Did Amish people even speak Spanish? Well, if they did, surely they’d understand the word ‘Texas.’ Right?

He shifted his weight, and he bit the inside of his cheek as the pain radiated throughout him. Shit. “I… look, is there a phone I can use?” There had to be _something_ here that he could use, if not hers, then maybe a payphone.

“Qué?” she said again, and she sounded—scared? What the hell.

“A _phone.”_ He repeated but she shook her head, the look on her face more like something confused than horrified now. Shit, what was phone in Spanish again? “ _Fono._ Ah, uh, _teléfono._ I lost mine. You guys have phones here, don’t you?” Oh, please, tell him they had phones here. Maybe he could call his roommate and ask him what the area code on this number is, ask him to google where he is.

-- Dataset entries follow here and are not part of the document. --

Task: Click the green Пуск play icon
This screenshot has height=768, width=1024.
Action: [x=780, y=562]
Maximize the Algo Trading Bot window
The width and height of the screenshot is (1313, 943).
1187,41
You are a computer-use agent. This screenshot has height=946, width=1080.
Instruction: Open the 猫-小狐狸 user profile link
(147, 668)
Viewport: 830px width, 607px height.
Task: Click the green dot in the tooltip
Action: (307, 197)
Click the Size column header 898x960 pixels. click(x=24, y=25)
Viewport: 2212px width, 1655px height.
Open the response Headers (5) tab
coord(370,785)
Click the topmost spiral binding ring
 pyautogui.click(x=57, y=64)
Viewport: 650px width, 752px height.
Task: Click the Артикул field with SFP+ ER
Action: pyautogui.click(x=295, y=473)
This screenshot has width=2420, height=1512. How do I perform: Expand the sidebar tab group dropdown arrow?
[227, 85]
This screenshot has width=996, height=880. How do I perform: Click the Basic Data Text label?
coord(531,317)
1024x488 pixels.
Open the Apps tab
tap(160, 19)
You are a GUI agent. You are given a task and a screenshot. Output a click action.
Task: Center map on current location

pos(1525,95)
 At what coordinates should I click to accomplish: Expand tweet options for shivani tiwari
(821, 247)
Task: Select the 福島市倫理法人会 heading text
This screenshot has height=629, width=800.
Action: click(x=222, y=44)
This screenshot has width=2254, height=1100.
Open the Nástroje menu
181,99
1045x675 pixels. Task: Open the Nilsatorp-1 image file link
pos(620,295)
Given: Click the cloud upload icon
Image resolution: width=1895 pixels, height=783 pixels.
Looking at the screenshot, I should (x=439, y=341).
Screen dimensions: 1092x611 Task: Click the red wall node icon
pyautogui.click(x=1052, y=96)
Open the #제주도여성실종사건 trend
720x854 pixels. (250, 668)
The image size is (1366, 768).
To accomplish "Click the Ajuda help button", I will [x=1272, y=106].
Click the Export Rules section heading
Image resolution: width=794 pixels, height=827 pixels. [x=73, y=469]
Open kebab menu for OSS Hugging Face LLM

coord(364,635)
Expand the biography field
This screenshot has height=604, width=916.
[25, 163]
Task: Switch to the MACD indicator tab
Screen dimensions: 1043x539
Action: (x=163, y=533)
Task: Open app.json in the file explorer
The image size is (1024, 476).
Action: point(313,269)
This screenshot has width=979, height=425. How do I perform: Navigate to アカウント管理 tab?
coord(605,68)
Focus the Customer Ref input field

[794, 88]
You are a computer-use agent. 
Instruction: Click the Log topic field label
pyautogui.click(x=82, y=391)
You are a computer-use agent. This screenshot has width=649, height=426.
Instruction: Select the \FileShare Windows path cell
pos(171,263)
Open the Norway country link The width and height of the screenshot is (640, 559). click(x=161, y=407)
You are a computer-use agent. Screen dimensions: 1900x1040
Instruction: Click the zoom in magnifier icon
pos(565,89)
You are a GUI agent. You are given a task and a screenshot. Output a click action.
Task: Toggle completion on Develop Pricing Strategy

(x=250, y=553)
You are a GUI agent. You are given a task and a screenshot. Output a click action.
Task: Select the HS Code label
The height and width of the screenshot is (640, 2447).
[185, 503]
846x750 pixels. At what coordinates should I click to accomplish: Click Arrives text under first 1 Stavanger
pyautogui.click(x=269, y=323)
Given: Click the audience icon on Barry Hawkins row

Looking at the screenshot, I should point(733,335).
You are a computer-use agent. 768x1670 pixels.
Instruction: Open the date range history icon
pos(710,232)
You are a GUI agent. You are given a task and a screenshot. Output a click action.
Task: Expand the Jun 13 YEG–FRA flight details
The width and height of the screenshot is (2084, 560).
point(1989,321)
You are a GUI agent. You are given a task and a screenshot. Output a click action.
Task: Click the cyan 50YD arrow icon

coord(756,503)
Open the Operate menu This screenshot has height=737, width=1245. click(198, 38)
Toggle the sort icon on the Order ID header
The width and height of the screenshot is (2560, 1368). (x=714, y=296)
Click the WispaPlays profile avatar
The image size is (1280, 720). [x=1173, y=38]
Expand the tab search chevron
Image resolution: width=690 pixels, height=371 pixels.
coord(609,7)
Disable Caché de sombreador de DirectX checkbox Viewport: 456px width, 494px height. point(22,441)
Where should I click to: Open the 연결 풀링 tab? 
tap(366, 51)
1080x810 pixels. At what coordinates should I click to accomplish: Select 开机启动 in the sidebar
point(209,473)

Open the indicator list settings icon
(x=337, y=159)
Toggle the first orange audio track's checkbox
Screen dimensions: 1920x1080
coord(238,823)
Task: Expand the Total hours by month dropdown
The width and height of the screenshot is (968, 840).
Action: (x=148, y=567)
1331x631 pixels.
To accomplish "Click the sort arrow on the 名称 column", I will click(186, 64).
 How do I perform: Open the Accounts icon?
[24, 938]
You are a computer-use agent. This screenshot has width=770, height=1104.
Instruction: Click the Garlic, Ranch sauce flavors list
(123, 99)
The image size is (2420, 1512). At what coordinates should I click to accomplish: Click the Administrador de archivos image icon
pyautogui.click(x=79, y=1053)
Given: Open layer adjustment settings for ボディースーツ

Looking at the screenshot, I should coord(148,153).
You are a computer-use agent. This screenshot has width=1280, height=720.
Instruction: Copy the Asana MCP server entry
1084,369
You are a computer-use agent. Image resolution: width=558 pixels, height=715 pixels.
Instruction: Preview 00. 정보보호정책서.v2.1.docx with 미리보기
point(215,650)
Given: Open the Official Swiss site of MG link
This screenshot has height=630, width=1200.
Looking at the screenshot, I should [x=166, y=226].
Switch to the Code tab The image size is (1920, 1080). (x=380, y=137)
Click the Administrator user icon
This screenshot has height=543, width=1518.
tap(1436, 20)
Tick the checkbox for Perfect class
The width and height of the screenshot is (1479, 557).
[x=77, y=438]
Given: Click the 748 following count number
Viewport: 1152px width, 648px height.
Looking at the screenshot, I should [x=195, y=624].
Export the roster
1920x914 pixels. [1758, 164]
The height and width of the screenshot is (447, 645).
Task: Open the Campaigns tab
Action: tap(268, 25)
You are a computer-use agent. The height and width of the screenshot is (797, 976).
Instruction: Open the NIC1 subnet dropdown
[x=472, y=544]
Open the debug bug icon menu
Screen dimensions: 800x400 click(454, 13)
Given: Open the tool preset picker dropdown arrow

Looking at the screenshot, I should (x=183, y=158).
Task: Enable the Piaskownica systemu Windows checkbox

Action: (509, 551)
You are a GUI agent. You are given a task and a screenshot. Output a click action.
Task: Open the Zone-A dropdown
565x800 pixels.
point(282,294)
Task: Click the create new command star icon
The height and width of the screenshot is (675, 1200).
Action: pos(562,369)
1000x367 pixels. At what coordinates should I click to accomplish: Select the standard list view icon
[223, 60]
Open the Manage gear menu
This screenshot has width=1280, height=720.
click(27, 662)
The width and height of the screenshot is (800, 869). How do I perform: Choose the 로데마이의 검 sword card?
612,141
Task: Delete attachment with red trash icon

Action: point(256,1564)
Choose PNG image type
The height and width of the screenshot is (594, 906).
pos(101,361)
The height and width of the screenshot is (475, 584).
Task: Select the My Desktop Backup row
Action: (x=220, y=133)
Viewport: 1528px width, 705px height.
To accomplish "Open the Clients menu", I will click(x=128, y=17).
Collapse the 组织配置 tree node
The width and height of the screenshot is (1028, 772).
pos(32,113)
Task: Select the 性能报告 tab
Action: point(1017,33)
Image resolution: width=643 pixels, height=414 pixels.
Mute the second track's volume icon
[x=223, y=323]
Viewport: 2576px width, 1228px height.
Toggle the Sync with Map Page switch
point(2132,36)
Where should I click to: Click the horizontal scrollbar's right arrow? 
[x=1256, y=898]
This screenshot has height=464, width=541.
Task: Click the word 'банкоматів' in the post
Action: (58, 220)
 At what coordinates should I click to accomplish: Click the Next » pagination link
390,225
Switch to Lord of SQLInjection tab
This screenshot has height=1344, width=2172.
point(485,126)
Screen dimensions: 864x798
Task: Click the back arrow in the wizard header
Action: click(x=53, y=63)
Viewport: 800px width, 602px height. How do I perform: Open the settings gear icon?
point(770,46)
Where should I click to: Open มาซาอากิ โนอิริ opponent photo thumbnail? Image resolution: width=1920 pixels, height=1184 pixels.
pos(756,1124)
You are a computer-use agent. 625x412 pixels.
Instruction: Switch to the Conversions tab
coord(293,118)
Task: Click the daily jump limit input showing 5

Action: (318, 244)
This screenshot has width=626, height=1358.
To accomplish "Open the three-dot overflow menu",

“Oy, señor.” He turned his head to see a young boy, no older than twelve, pointing at his back. “Tú sangras.”

Graham didn’t know Spanish _that_ well. But… what was that kid pointing at? He raised his arm closest to the side where pain was radiating, and slowly, afraid of what he would find, and pressed his hand against the stickiness.

He found not only a _surge_ of pain strong enough to make him double over, but also a lump – something protruding, and when he brushed it, it only made the pain that much worse.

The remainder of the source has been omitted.